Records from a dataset
━━━━━━━━━━━━━━━━━━━━━━━━━━━━━━
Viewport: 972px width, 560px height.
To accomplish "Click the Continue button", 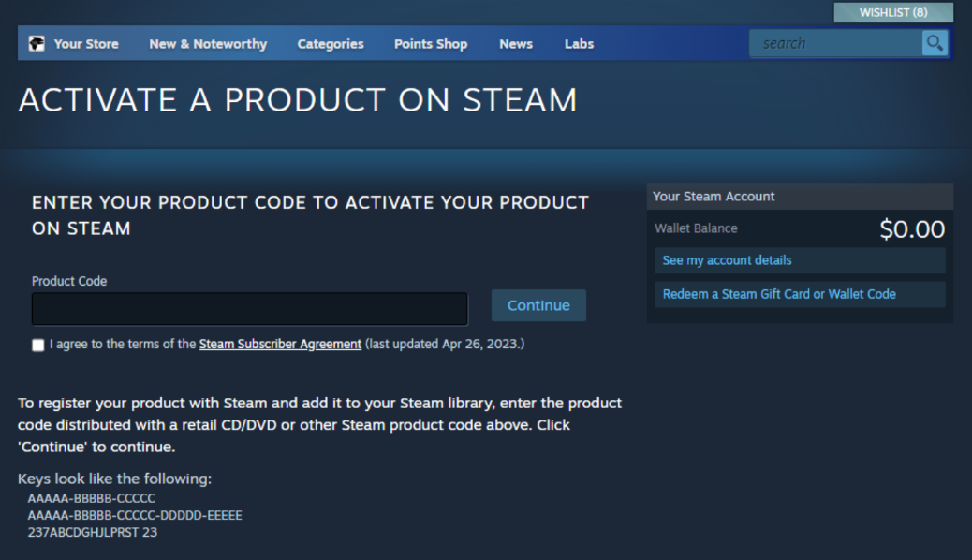I will point(538,305).
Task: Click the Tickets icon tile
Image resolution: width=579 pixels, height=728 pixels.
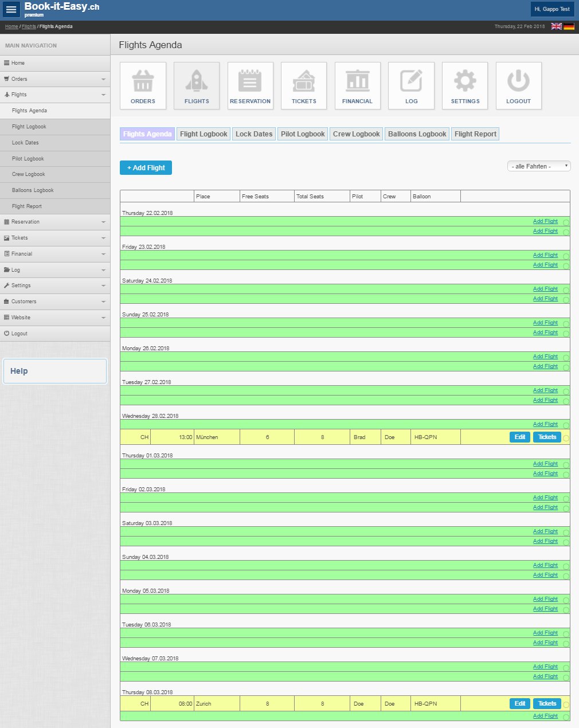Action: point(304,86)
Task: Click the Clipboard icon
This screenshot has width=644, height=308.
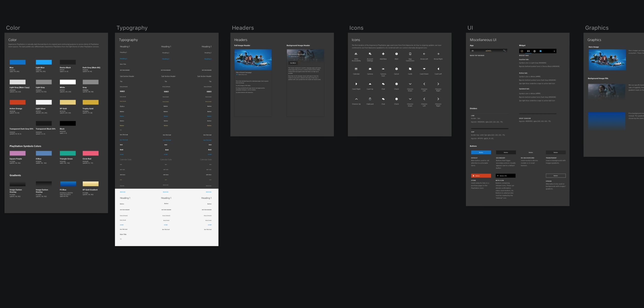Action: click(370, 99)
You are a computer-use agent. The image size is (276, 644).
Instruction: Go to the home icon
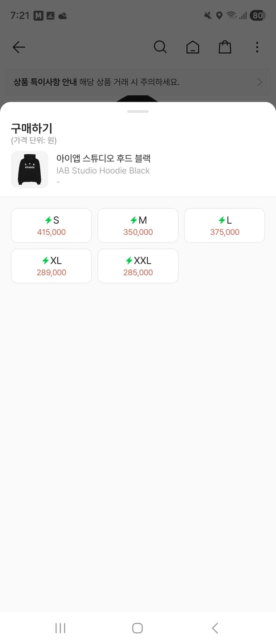193,47
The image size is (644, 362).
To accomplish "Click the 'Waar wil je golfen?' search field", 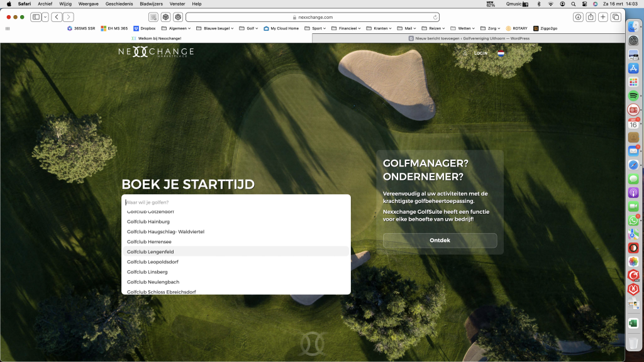I will 236,202.
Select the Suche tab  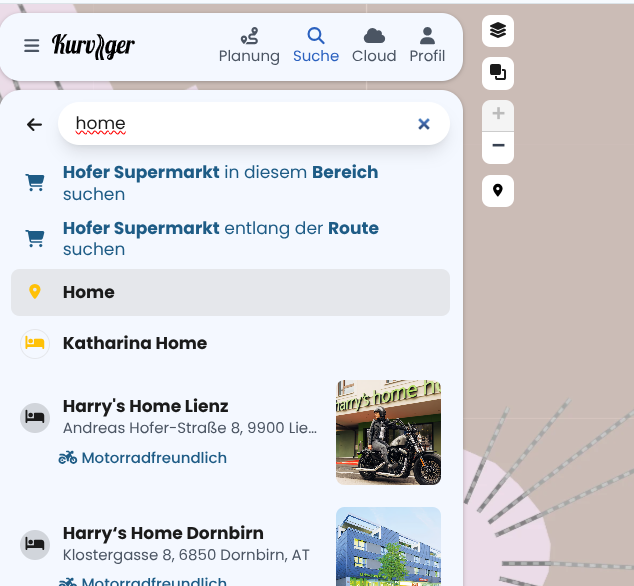coord(316,45)
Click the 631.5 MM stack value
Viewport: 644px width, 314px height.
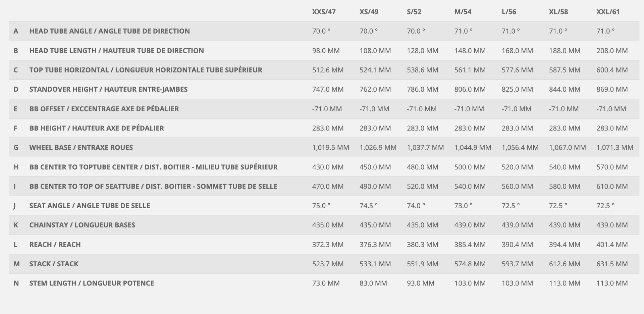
━━━━━━━━━━━━━━━━━━━━━━━━━━━━━━
→ What to do: Could you work out how many lines in the records include "Viewport"? Answer with the number only.

→ Response below: 2